What this task involves: Once the line containing "Screen dimensions: 738x1568" appears, output it and each remaining line of the records below exactly, with no pictures and nothing more.

(Stored records)

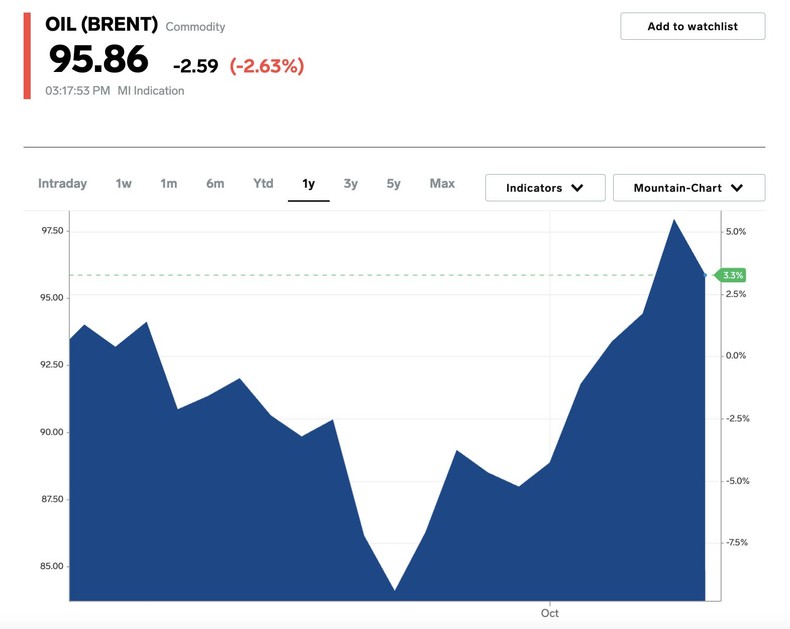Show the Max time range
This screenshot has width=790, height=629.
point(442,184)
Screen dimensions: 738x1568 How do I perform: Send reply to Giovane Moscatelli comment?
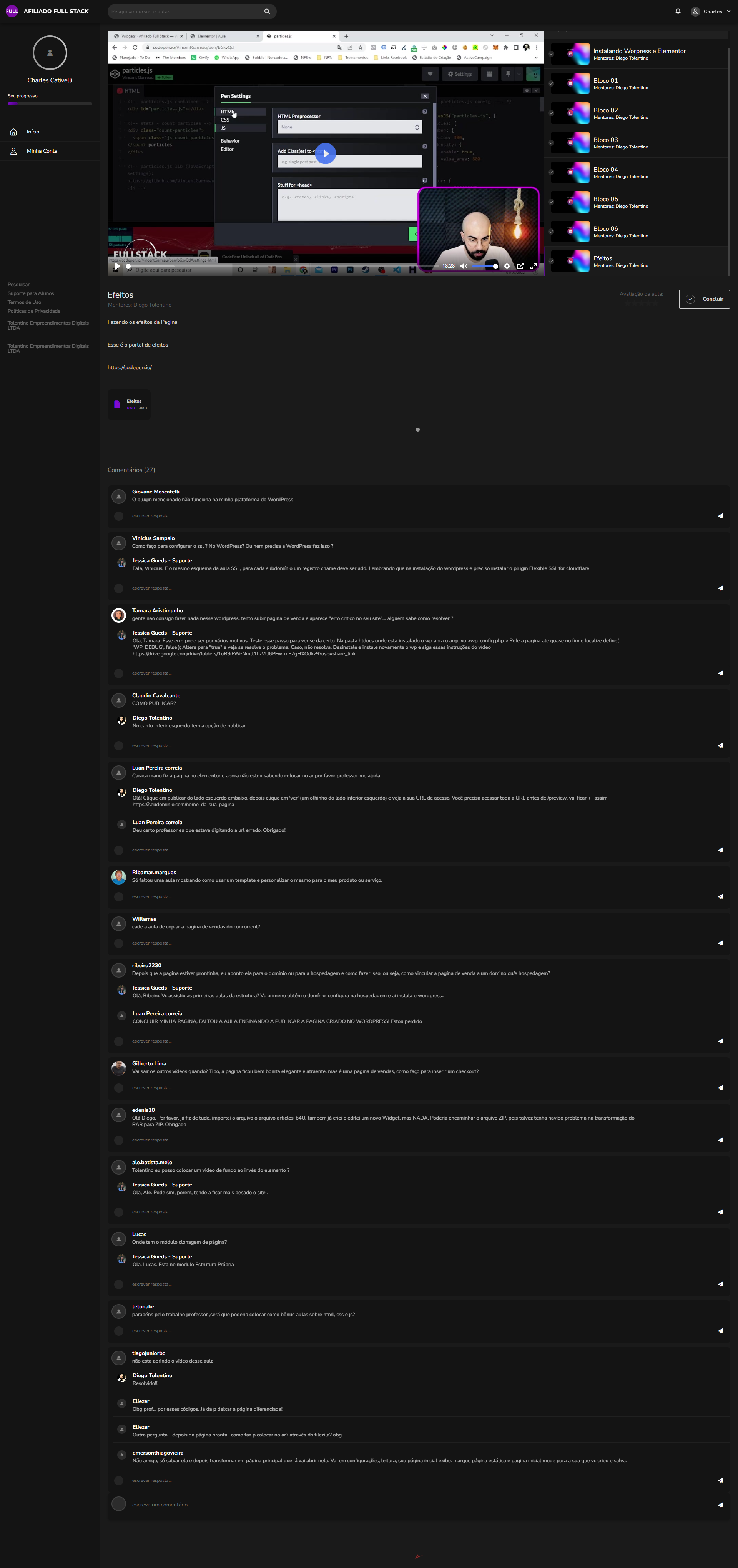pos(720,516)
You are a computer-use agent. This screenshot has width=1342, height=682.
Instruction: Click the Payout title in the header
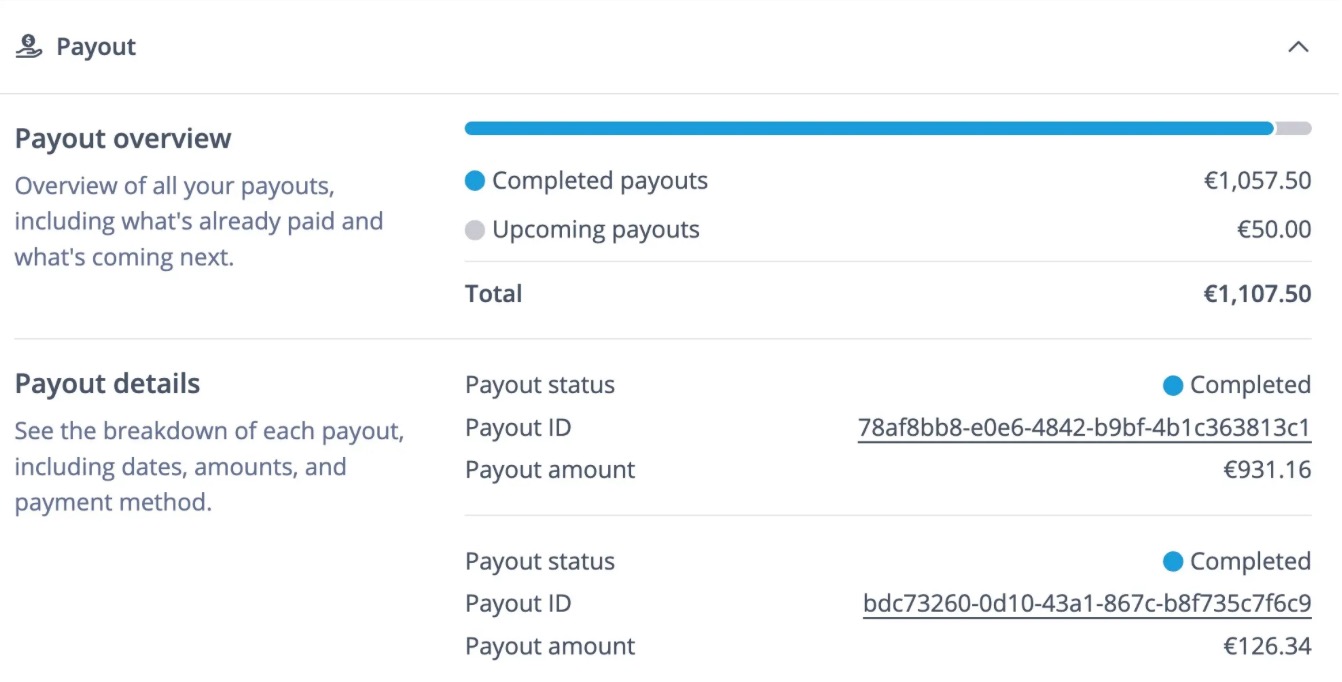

Written solution:
Screen dimensions: 738x1568 How do I perform: Send reply to Giovane Moscatelli comment?
pos(720,516)
You are a computer-use agent. This screenshot has width=1342, height=682.
Instruction: Click the Payout title in the header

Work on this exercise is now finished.